Przez to z panem Maxem mamy dziś kłopot, bo jego warsztatowo niezła, naturalistyczna twórczość, ma kilka ciekawych wątków poświęconych naszej okolicy, ze słynnym "Der Storm" na czele (chyba jedyny literacki opis powodzi wiślanej). Prawda jest taka, że był to jeden z nielicznych uznanych literatów, który w swoich dziełach poruszał nadwiślańskie (głownie żuławskie) wątki. Dlatego wydaje się, że warto by było przypomnieć jego prace, przynajmniej te biograficzne i rzeczony "Der Storm", gdyż są to tak naprawdę jedyne prozatorskie opisy życia nad dolną Wisłą sprzed wieku.

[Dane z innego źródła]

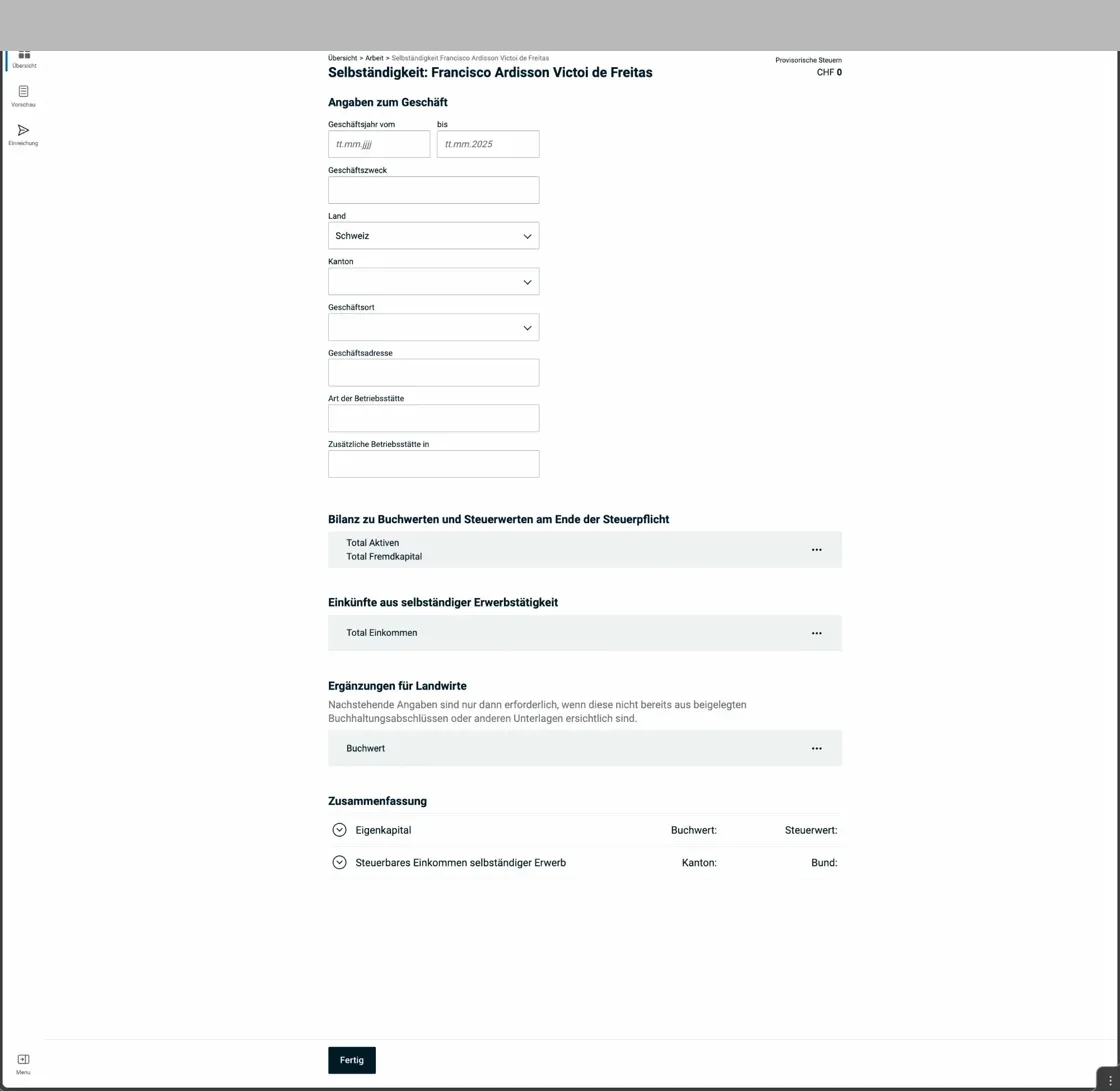Click the Geschäftsjahr vom date field
The image size is (1120, 1091).
coord(378,144)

No, ale jak tu tłumaczyć i przypominać hitlerowskiego pisarza? Bo o ile można dyskutować nad takimi młodzieńcami jak Grass, których nazistowskie Niemcy sobie wychowały, to trudno tłumaczyć uznanego, bogatego emeryta, twórcę dość neutralnych politycznie prac, któremu nikt nie bronił dożywać dni swoich we własnym zamku, a który w pogoni za uznaniem wszedł w aktywny udział w hilterowskiej propagandzie?

Na sesjach w Suchym Dębie parę razy poruszaliśmy jego sprawę, która ma różne meandry, np. kwestię ewentualnego upamiętnienia jego miejsca urodzenia (dom rodzinny, choć mocno przebudowany stoi do dziś). Na razie dominuje opinia, że warto jakoś najciekawszymi fragmentami przypominać jego twórczość, ale bez wielkich zachwytów nad moralnym dziedzictwem autora i jakimś szczególnym jego upamiętnianiem. Raczej potraktować to trzeba jako swego rodzaju kronikę swoich czasów, niż "jedno z najwybitniejszych dzieł literackich w Niemczech na początkach XX wieku".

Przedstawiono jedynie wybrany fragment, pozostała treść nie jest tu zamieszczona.